→ Task inputs:
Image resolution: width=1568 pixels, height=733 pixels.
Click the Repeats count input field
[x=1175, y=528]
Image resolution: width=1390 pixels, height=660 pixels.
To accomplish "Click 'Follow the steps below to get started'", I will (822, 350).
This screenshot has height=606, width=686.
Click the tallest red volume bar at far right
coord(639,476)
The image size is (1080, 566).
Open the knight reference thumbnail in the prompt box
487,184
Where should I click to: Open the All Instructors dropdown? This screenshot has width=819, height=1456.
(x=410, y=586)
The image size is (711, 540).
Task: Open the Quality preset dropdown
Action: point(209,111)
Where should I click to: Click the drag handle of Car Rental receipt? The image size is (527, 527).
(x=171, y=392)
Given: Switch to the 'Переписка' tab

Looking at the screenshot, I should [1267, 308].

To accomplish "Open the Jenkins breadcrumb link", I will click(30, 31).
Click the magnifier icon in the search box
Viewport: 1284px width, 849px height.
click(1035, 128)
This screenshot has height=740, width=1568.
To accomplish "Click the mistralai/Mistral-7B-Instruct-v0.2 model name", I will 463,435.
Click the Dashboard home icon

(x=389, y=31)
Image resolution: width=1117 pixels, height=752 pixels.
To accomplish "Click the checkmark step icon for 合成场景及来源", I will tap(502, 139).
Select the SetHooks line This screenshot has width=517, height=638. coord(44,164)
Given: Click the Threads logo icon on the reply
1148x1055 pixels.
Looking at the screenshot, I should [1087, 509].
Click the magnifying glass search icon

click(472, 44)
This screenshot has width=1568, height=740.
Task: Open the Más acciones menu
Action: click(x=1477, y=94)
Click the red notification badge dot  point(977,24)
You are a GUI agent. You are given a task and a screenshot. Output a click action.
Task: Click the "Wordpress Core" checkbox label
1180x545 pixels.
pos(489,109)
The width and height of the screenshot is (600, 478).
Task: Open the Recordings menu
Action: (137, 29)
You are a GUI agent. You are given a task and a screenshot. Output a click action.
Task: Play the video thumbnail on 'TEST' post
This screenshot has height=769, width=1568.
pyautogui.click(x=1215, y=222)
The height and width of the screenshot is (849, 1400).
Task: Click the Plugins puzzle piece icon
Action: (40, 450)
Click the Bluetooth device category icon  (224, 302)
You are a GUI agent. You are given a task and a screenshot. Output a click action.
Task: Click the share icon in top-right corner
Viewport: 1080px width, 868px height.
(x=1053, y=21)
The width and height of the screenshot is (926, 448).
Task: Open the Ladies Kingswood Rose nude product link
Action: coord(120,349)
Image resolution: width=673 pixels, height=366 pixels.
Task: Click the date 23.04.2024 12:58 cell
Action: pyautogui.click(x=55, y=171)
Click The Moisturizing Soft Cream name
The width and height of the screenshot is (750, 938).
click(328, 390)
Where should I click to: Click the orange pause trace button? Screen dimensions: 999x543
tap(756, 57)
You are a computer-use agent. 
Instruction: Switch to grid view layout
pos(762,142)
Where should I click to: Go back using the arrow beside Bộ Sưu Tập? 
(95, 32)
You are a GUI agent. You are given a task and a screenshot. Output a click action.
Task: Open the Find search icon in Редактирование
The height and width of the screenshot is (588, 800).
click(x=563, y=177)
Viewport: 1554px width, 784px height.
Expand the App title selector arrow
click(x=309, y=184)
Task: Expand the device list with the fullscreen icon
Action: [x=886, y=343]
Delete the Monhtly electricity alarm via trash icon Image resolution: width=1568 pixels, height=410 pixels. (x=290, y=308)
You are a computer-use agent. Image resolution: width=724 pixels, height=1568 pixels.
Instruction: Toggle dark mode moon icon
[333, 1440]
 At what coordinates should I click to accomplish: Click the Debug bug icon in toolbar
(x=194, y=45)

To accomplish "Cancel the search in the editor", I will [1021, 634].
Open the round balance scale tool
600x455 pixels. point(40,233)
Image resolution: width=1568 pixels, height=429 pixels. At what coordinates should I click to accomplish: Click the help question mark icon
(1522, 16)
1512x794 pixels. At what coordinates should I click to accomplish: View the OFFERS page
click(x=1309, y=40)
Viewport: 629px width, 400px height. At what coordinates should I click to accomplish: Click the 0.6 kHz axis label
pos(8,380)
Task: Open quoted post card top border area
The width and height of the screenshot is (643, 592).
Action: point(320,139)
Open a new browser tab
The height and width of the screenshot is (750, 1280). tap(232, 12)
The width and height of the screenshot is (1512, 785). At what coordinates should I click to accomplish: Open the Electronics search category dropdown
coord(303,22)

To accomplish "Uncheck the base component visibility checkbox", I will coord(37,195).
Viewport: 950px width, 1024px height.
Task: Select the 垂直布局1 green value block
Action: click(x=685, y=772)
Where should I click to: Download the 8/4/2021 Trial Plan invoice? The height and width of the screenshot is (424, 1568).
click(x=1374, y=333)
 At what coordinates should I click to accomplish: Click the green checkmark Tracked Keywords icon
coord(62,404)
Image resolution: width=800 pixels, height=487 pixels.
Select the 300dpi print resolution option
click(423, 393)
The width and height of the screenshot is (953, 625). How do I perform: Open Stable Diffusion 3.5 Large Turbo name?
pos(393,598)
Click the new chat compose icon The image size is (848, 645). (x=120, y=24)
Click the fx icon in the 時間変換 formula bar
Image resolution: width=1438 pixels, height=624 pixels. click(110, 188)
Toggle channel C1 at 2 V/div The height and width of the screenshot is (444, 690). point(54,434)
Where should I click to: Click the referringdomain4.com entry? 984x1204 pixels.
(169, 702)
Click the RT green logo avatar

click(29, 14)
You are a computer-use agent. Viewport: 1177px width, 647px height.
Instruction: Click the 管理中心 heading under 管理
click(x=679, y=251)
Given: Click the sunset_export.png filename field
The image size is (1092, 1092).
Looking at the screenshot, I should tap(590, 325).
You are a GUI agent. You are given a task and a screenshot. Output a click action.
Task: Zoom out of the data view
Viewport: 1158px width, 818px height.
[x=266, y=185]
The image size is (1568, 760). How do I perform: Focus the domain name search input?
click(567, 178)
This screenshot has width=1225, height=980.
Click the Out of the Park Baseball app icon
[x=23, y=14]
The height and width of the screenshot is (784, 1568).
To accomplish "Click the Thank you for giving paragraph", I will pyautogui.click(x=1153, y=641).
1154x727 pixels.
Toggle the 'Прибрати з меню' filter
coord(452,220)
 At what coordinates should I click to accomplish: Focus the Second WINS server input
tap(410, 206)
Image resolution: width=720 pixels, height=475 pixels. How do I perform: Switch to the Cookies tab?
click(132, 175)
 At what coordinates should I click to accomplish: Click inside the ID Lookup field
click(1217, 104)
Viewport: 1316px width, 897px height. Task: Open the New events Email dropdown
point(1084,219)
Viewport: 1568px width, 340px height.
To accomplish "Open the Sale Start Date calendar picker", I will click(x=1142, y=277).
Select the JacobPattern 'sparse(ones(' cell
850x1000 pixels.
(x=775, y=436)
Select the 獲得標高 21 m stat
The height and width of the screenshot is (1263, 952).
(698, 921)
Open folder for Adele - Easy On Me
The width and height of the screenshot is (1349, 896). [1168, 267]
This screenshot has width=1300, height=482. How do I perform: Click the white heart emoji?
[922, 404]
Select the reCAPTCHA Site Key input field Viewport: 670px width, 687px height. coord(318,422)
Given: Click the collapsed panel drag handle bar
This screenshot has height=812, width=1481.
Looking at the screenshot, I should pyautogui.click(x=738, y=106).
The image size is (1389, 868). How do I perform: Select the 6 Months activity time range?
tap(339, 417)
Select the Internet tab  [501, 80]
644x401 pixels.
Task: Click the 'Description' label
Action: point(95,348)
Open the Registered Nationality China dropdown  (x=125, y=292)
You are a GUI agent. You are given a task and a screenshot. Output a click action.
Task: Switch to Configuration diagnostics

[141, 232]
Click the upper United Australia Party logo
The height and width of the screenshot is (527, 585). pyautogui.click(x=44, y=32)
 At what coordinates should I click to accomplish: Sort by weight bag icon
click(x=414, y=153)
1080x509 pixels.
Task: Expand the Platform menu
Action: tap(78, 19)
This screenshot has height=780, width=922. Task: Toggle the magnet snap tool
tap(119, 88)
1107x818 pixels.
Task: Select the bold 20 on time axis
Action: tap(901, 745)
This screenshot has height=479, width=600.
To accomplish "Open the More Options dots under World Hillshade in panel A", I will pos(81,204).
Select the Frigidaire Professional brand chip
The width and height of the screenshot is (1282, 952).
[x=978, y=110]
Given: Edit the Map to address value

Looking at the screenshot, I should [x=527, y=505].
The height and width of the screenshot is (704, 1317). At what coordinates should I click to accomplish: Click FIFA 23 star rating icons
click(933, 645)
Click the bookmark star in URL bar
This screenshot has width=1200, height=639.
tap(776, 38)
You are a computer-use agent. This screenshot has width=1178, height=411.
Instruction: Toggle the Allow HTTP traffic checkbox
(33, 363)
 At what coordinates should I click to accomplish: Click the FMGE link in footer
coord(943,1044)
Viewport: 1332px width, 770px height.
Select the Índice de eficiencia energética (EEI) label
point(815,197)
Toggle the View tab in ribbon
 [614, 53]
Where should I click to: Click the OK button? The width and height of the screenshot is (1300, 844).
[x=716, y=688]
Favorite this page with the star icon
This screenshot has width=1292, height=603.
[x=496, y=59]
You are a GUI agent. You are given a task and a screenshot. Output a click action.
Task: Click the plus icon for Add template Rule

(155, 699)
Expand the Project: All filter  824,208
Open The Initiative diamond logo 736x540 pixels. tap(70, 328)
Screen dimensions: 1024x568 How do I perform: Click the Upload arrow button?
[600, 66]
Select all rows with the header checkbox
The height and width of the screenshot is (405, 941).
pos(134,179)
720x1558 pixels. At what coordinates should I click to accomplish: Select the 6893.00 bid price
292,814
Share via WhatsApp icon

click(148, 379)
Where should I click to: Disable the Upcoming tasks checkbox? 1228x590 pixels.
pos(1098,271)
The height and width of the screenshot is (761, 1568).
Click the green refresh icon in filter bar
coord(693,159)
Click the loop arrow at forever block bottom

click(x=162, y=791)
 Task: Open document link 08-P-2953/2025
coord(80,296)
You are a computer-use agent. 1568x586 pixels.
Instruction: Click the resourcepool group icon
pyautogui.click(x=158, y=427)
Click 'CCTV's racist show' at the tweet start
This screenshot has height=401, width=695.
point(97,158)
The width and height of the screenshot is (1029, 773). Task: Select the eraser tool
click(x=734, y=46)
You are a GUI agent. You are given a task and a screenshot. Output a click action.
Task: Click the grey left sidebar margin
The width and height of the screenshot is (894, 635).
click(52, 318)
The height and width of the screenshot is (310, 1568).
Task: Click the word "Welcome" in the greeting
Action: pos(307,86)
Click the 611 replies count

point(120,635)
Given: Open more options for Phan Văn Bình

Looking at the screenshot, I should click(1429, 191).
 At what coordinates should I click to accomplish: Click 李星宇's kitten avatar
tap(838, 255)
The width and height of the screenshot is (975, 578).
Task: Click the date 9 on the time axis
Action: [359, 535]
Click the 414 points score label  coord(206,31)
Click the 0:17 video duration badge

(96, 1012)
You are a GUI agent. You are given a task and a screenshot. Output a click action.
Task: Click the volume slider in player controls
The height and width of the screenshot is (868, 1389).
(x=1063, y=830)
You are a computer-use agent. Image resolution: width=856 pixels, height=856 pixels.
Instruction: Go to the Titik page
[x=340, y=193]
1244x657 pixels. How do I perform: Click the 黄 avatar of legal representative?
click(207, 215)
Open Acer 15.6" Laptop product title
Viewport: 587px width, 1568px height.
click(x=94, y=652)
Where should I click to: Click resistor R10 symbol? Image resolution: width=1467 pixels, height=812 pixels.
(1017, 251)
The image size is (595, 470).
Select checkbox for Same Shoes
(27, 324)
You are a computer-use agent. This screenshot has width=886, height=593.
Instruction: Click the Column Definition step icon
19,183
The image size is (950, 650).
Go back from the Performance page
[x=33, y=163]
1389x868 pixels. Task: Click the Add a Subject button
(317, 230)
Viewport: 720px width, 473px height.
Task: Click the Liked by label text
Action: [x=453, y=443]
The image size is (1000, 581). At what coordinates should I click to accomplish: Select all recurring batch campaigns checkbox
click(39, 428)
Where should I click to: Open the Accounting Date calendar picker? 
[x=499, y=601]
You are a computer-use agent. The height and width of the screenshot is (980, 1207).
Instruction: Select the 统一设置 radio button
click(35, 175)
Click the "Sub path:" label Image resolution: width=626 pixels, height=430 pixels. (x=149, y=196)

→ Task instructions:
Using the entries above, extract exactly the span from the line with "This screenshot has height=740, width=1568." to the line with "Task: Play the video thumbnail on 'TEST' post", both lines included; leave out everything else.

→ Exercise result:
This screenshot has height=740, width=1568.
To accomplish "Click the mistralai/Mistral-7B-Instruct-v0.2 model name", I will 463,435.
Click the Dashboard home icon

(x=389, y=31)
Image resolution: width=1117 pixels, height=752 pixels.
To accomplish "Click the checkmark step icon for 合成场景及来源", I will tap(502, 139).
Select the SetHooks line This screenshot has width=517, height=638. coord(44,164)
Given: Click the Threads logo icon on the reply
1148x1055 pixels.
Looking at the screenshot, I should [1087, 509].
Click the magnifying glass search icon

click(472, 44)
This screenshot has width=1568, height=740.
Task: Open the Más acciones menu
Action: click(x=1477, y=94)
Click the red notification badge dot  point(977,24)
You are a GUI agent. You are given a task and a screenshot. Output a click action.
Task: Click the "Wordpress Core" checkbox label
1180x545 pixels.
pos(489,109)
The width and height of the screenshot is (600, 478).
Task: Open the Recordings menu
Action: (137, 29)
You are a GUI agent. You are given a task and a screenshot. Output a click action.
Task: Play the video thumbnail on 'TEST' post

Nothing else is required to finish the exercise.